We want to examine survival rates on the RMS Titanic, and more importantly, who was it that survived? Given that we want to know the **features** that contributed to one's survival on that fateful shipwreck, **decision trees** seem quite suited to this purpose.
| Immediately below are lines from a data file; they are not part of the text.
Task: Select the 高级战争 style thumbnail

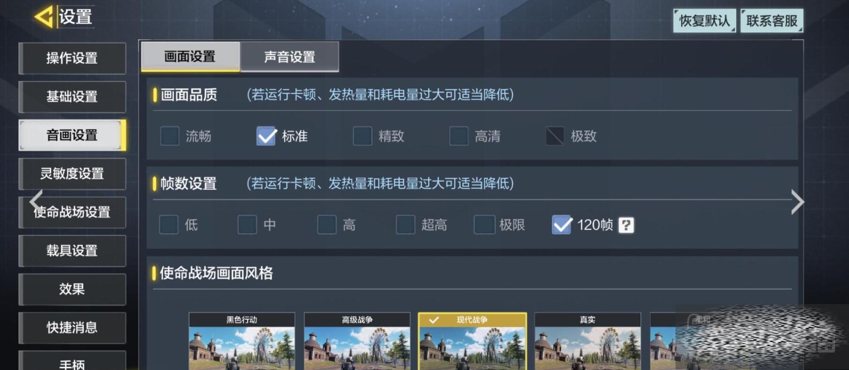Action: tap(357, 341)
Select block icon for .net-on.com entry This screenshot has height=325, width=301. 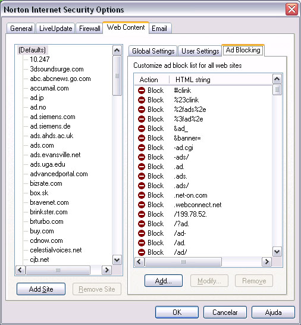click(142, 195)
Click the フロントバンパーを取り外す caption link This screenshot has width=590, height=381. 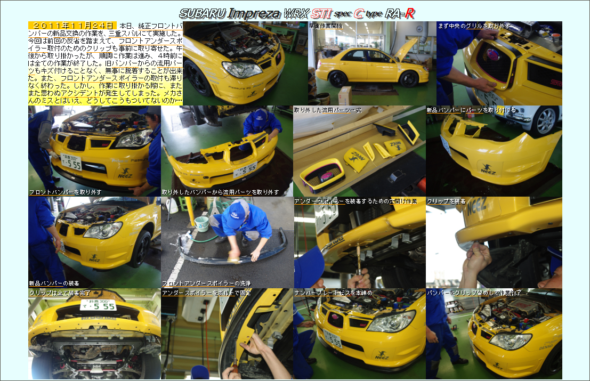tap(65, 192)
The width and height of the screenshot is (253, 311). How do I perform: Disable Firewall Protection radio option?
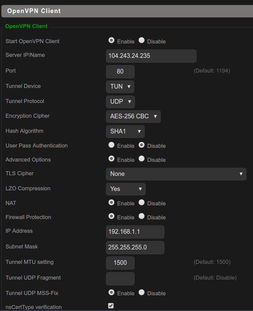[x=142, y=216]
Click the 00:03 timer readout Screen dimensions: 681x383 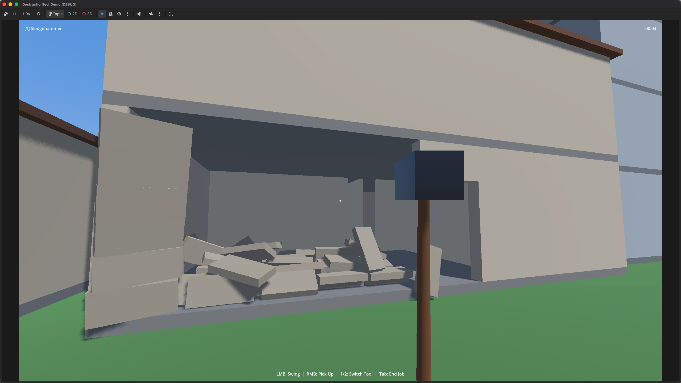[650, 28]
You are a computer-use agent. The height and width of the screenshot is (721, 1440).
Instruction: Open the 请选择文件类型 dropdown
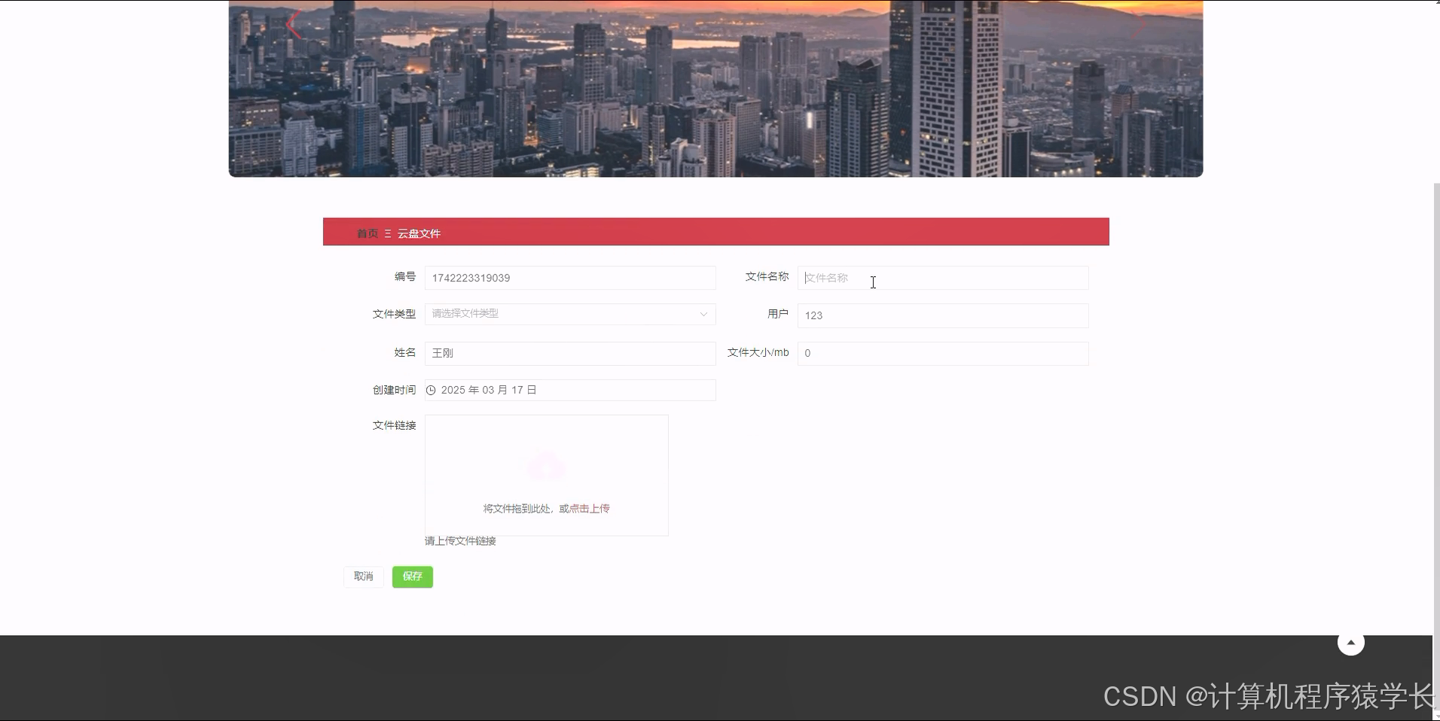tap(569, 314)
Let's take a look at some of the variables in the dataset.

------

**VARIABLE DESCRIPTIONS:**
* survival   -     Survival
                (0 = No; 1 = Yes)
* pclass     -     Passenger Class
                (1 = 1st; 2 = 2nd; 3 = 3rd)
* name       -     Name
* sex        -     Sex
* age        -     Age
* sibsp      -     Number of Siblings/Spouses Aboard
* parch      -     Number of Parents/Children Aboard
* ticket     -     Ticket Number
* fare       -     Passenger Fare
* cabin      -     Cabin
* embarked   -     Port of Embarkation
                (C = Cherbourg; Q = Queenstown; S = Southampton)

**SPECIAL NOTES:**
Pclass is a proxy for socio-economic status (SES)
 1st ~ Upper; 2nd ~ Middle; 3rd ~ Lower

Age is in Years; Fractional if Age less than One (1)
 If the Age is Estimated, it is in the form xx.5

With respect to the family relation variables (i.e. sibsp and parch)
some relations were ignored.  The following are the definitions used
for sibsp and parch.

* Sibling:  Brother, Sister, Stepbrother, or Stepsister of Passenger Aboard Titanic
* Spouse:   Husband or Wife of Passenger Aboard Titanic (Mistresses and Fiances Ignored)
* Parent:   Mother or Father of Passenger Aboard Titanic
* Child:    Son, Daughter, Stepson, or Stepdaughter of Passenger Aboard Titanic

Other family relatives excluded from this study include cousins,
nephews/nieces, aunts/uncles, and in-laws.  Some children travelled
only with a nanny, therefore parch=0 for them.  As well, some
travelled with very close friends or neighbors in a village, however,
the definitions do not support such relations.

In [1]:
# Standard imports
import pandas as pd
import numpy as np
from sklearn import tree
import matplotlib.pyplot as plt

%matplotlib inline

# Imports to allow us to write to io and view images in ipython
from IPython.display import Image
from sklearn.externals.six import StringIO
import pydot

In [2]:
#path_to_repo = "/Users/brianchung/Desktop/ga-ds/"
data = pd.read_csv("titanic.csv")

In [3]:
data.head()

Unnamed: 0,Age,Cabin,Embarked,Fare,Name,Parch,PassengerId,Pclass,Sex,SibSp,Survived,Ticket
0,22,,S,7.25,"Braund, Mr. Owen Harris",0,1,3,male,1,0,A/5 21171
1,38,C85,C,71.2833,"Cumings, Mrs. John Bradley (Florence Briggs Th...",0,2,1,female,1,1,PC 17599
2,26,,S,7.925,"Heikkinen, Miss. Laina",0,3,3,female,0,1,STON/O2. 3101282
3,35,C123,S,53.1,"Futrelle, Mrs. Jacques Heath (Lily May Peel)",0,4,1,female,1,1,113803
4,35,,S,8.05,"Allen, Mr. William Henry",0,5,3,male,0,0,373450


--------
If you watch "disaster" based movies, one thing they always say is "Take the women and children first!" Let's see how true that is. 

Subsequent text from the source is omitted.